Respected Ekmsafir and Drkhals

This is the forum at its best in my humble opinion. The discussion forces us take a close look at things.

Actually Drkhalsa, I have seen this difference before -- the raag Artee includes lines that are similar to verses in Sohila -- one is in the raags and the other is in Adi Granth. It is actually very interesting to see how context changes. Thanks for the Search Engine reference. You have, I think, the shabad in original form, not me. The one I posted is the raag. 

The verse means what it means -- and thanks to Ekmusafir. And thanks to both of you.

Went overboard -- but on purpose -- so that the discussion can't careen out of control with stray terms here and there that can be understood anyway someone wants to twist it. Which of course Balbir is bent to do as in his desire to make it a big mystery!
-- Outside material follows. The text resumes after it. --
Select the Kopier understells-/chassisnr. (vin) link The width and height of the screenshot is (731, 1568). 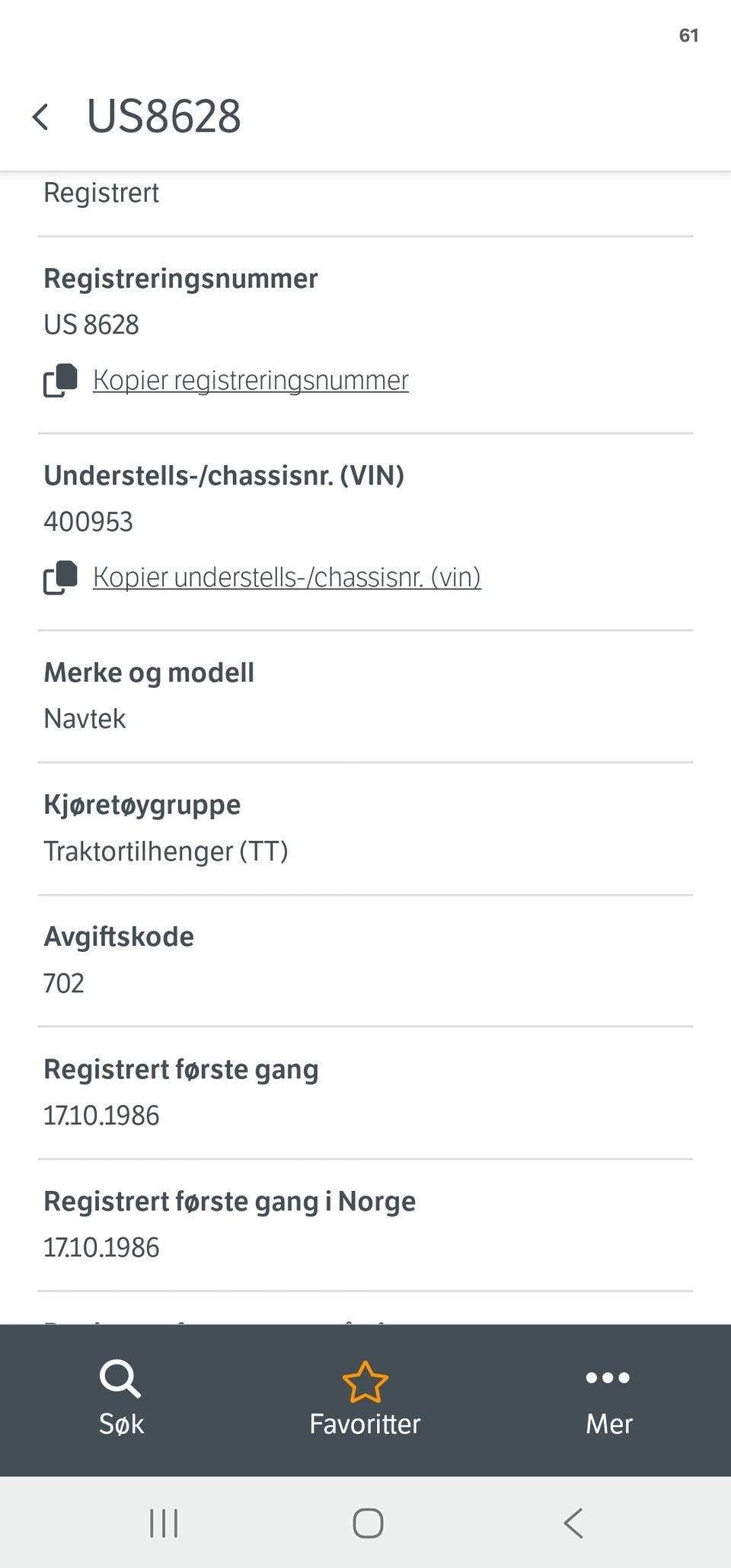tap(287, 577)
*"Also, the translation referred by Aad0002 Jee is not convincing. Jal Jogan cannot mean 'creatures in water, and other animals and deadly phenomenon such as lightning and fire."
Human beings face so many problems on earth. Is Jal Jogan something special kind of problem? "
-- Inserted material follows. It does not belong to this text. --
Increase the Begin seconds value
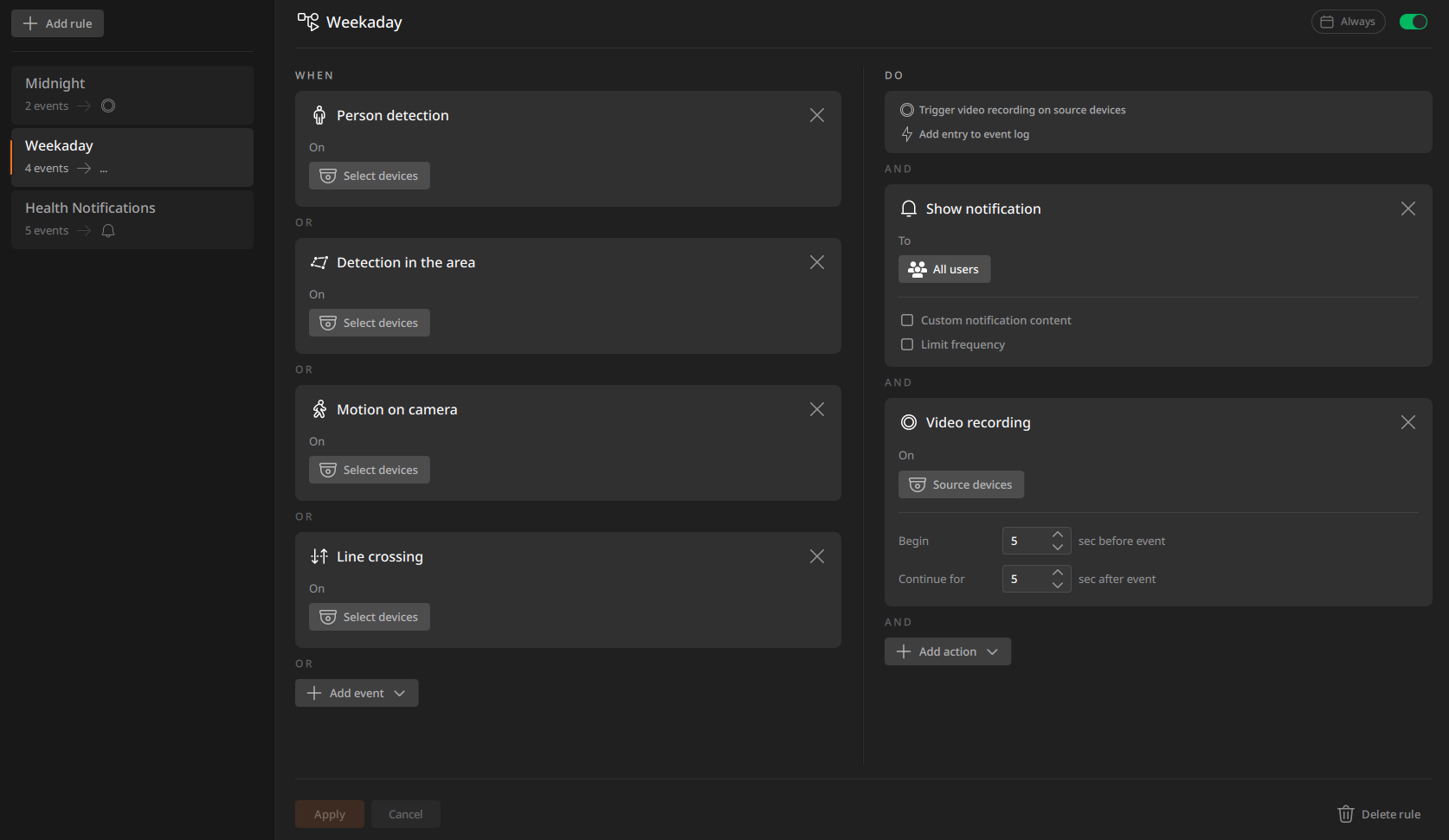Screen dimensions: 1449x840 point(1058,535)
Balbir, creatures in the water can be scary -- the ocean is a scary place -- life can be just as scary -- it was really scary during the time of the Persian mughals -- terrifying in fact -- it is scary today. This jal jogan becomes a way of describing our fears-- the raag is a way of being liberated from our fears for eternity.  What are you waiting for?*


----------



## ekmusafir_ajnabi (Aug 19, 2007)

Respected aad ji,

There is no mystery. Please refer to my corrections. Balbir is only trying to educate himself or clearing his cob webs with our assistance. It seems like the new steek he has bought is over stretching his imagination and he turns to us for help to educate him.

 ekmusafir_ajnabi

PS Aad ji, All shabads are in raag form. There is no question of orignal and in raag. They are one and the same.


----------



## drkhalsa (Aug 19, 2007)

> Respected aad ji,
> 
> There is no mystery. Please refer to my corrections. Balbir is only trying to educate himself or clearing his cob webs with our assistance. It seems like the new steek he has bought is over stretching his imagination and he turns to us for help to educate him.


Dear Friend 

I fail to see any Cob Webs in Understanding of Balbir Singh Ji
I just believe that what ever he wants to convey or share with others , he makes a activity out of it and this activity is being called mystery by Aad002 ji. Its just like when we create small activities for children just to get their brain going .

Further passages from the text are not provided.